In most games, death feels like a waste of time. That’s true whether I die because I fail to react quickly enough, don’t have the right gear, or am just outmatched by the challenge before me. But in Hades, a new roguelike from Bastion maker Supergiant Games, losing against a horde of enemies or a challenging boss in my attempts to escape the Underworld rarely feels like a waste of time.
When I die in Hades, it’s usually after an exhilarating battle where I tried an unproven strategy. Those strategies evolve organically thanks to the frequent but unpredictable power-ups given out during a run. Instead of finding that unpredictability as a limitation, though, I’ve found it freeing. It encourages me to test unproven combinations of powers to unexpected and often surprisingly fun results.

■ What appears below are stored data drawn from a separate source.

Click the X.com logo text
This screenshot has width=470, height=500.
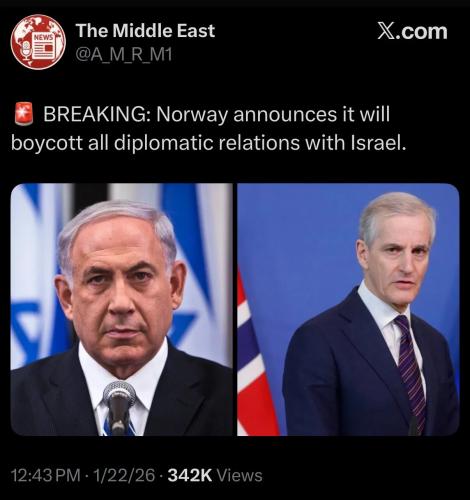412,32
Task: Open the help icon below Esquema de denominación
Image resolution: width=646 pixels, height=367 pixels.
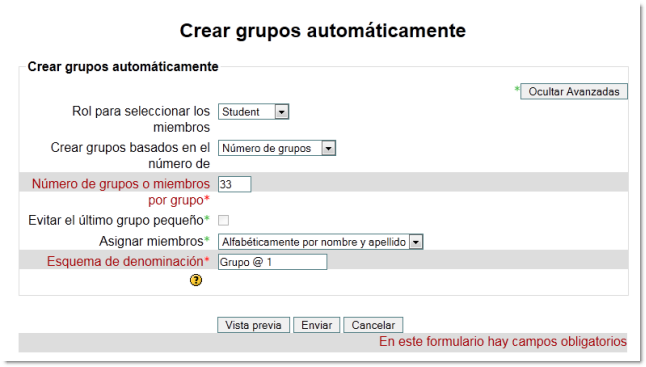Action: pos(196,281)
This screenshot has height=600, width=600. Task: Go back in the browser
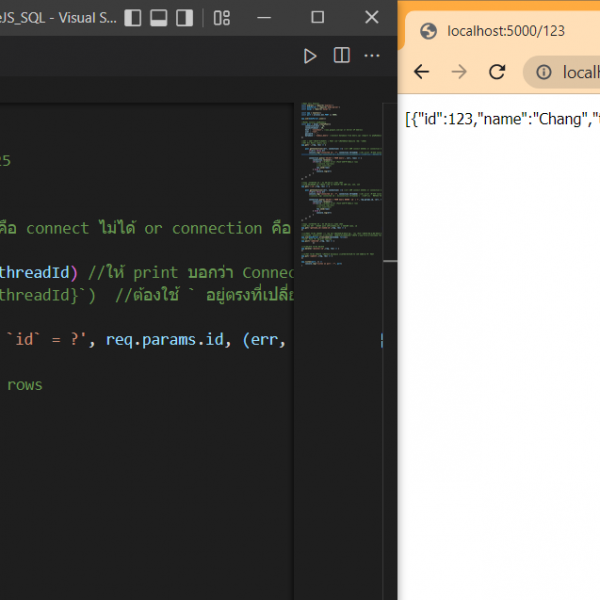point(422,72)
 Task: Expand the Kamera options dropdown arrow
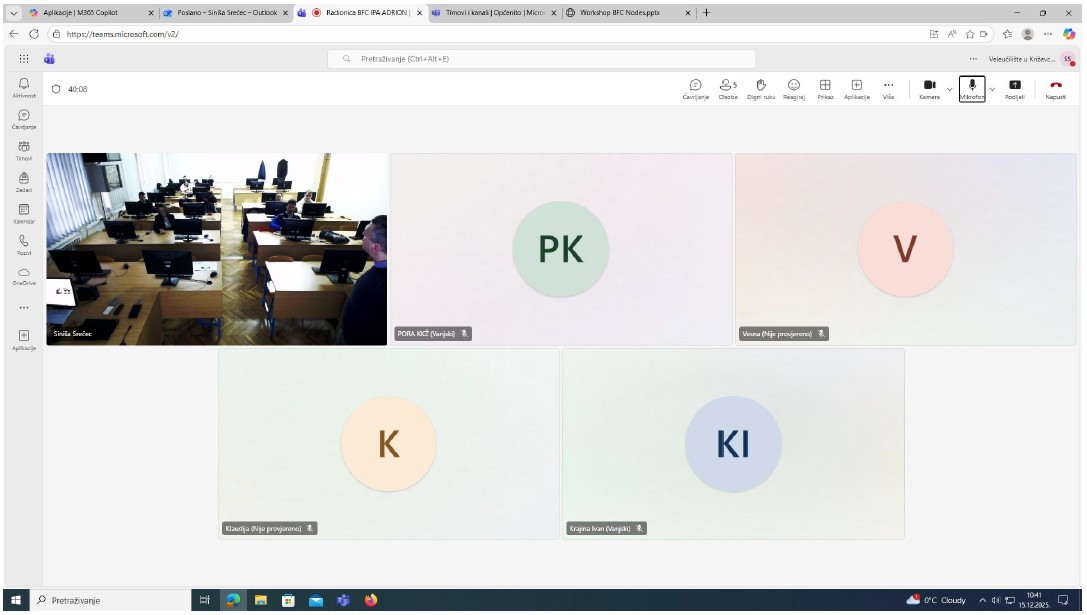click(950, 89)
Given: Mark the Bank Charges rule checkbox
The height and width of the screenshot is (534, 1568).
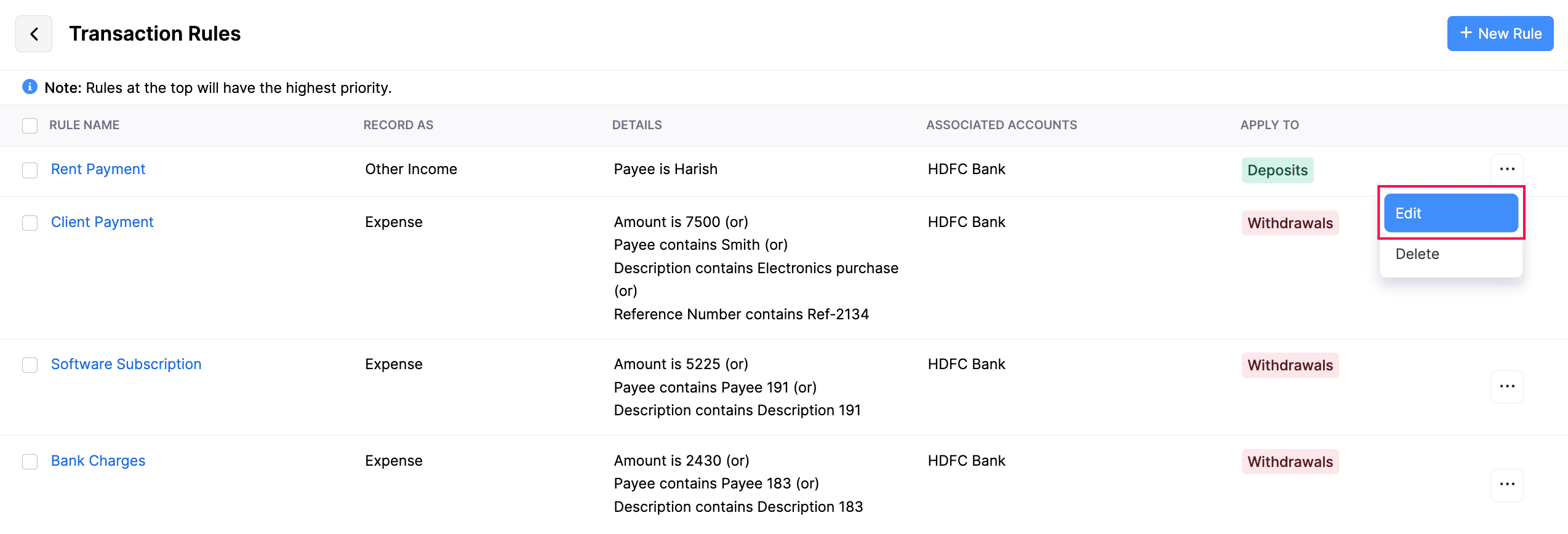Looking at the screenshot, I should coord(30,461).
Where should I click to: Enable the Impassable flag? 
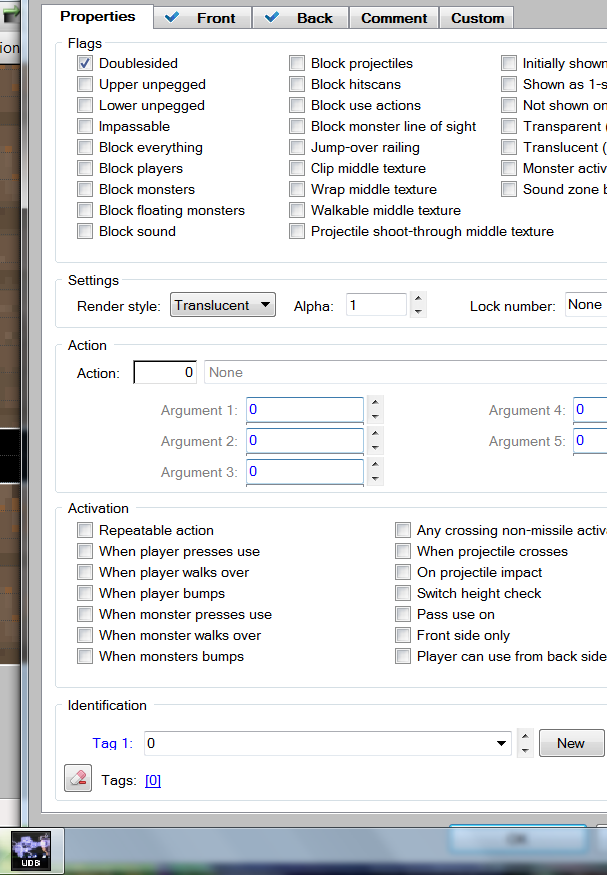86,127
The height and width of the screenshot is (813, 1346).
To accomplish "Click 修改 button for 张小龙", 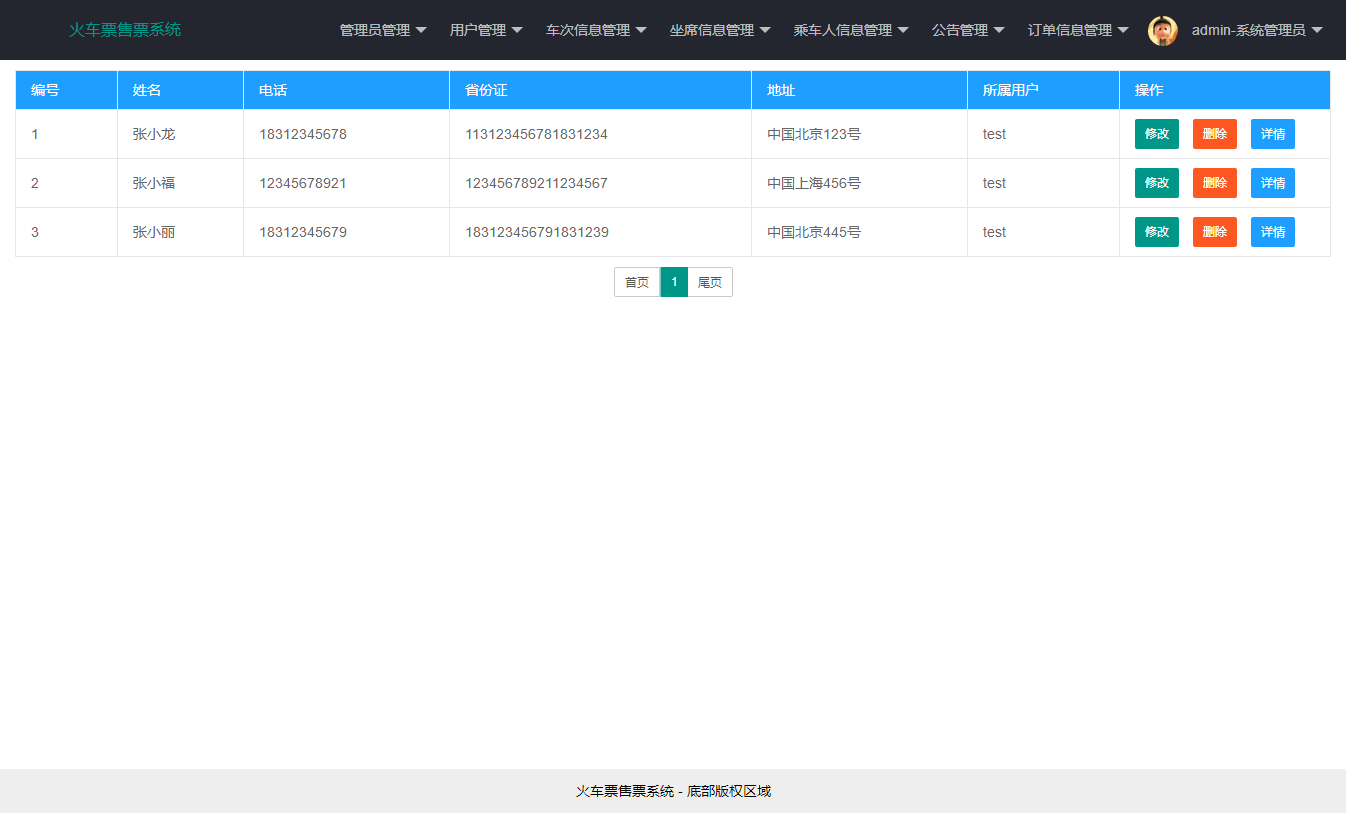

Here’s one example. My favorite of the eight main weapons in Hades is the Shield of Chaos, a large shield with a powerful bash attack. I started a run ready to charge through some bad guys, but I was immediately disappointed to find that of the three choices offered for my very first upgrade, none of them would have improved that bash. Instead, I reluctantly picked an upgrade to my special attack, which lets me throw my shield so it can bounce between enemies, to hit more bad guys than usual.
To my surprise, that was a really good choice, and the weapon became the cornerstone of my loadout. After pouring upgrades into that special attack, I became a shield-throwing monster — something that I didn’t even know was possible. And even though, yes, I eventually died, the frustration of losing dissipated quickly. I had just discovered a whole new way to play the game completely by accident.
Dying in Hades also means returning to the game’s home base, which is filled with engaging characters to talk to. Dusa, a skittish disembodied head, nervously flies away from me almost as soon as we start talking. Cerberus, a giant three-headed dog, happily accepts scritches. And home base also offers many ways to customize and change my loadout.
Those in-between moments mean that dying in Hades just isn’t that bad. The game’s constant sense of progression, no matter how well or poorly I do in each run, leaves me feeling empowered to experiment each time I play the game — because when I inevitably die, I can always try again.